As usual, no one has identified the killers or their motive. But it is widely believed that such armed groups are searching for suspected guerrillas and could not operate without government sanction.

“Ordinary criminals would have little reason to target poor peasants, students, catechists and trade union members,” according to a report issued by Americas Watch, a human rights group based in New York. “There is often circumstantial evidence establishing the involvement of government security forces, such as weapons or vehicles unavailable to other segments of the community.”

As with other incidents, the Sosa killing raised suspicions of government involvement, despite the general’s long record of government service and the fact that he was a brother-in-law of a former president, Gen. Efrain Rios Montt. For one thing, the killing was carried out with precision, in daylight on a main street.
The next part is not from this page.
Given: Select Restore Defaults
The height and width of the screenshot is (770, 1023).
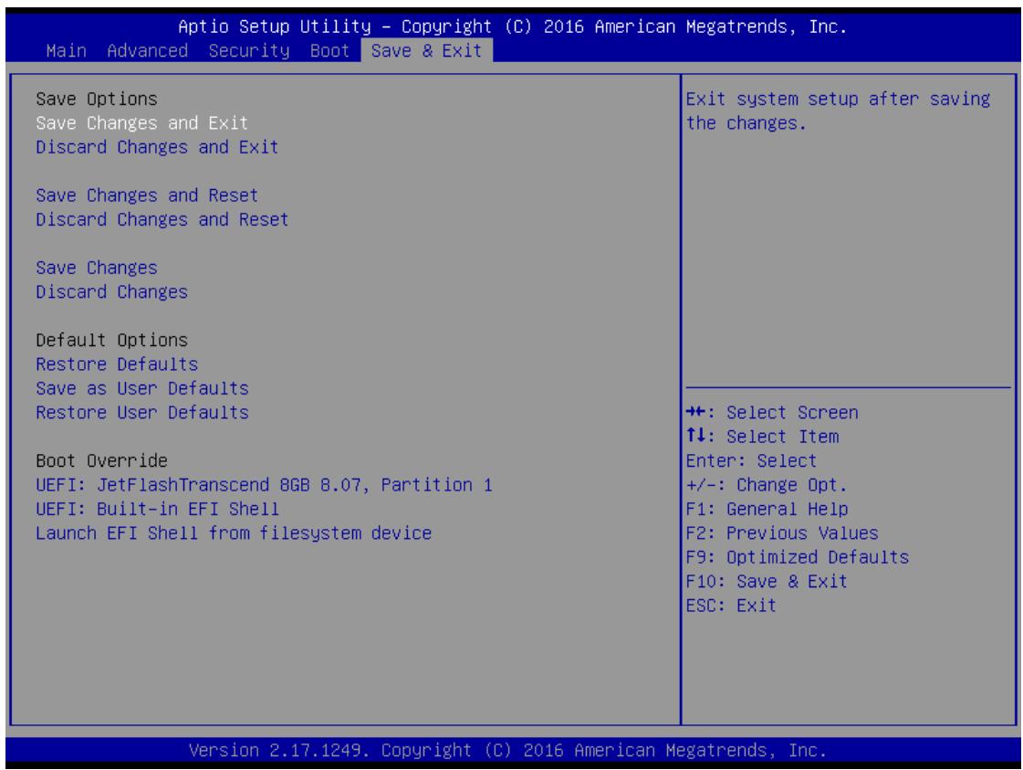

And, according to witnesses, the assassins used automatic weapons of a kind rarely used by guerrillas.

Among those who appeared at the scene within minutes after the shooting was Mario Sandoval Alarcon, the most prominent right-wing political figure in the country and a candidate for president in the October election. His appearance fueled speculation, which has been discussed privately by foreign diplomats, military officers and political figures, that Sandoval and Sosa were plotting against the government.

In Guatemala, when such talk is in the air, there is fear that a coup cannot be far off. The present chief of state, Gen. Oscar Mejia Victores, took power in a coup in August, 1983. He overthrew Rios Montt, who had come to power in March, 1982, also as the result of a coup.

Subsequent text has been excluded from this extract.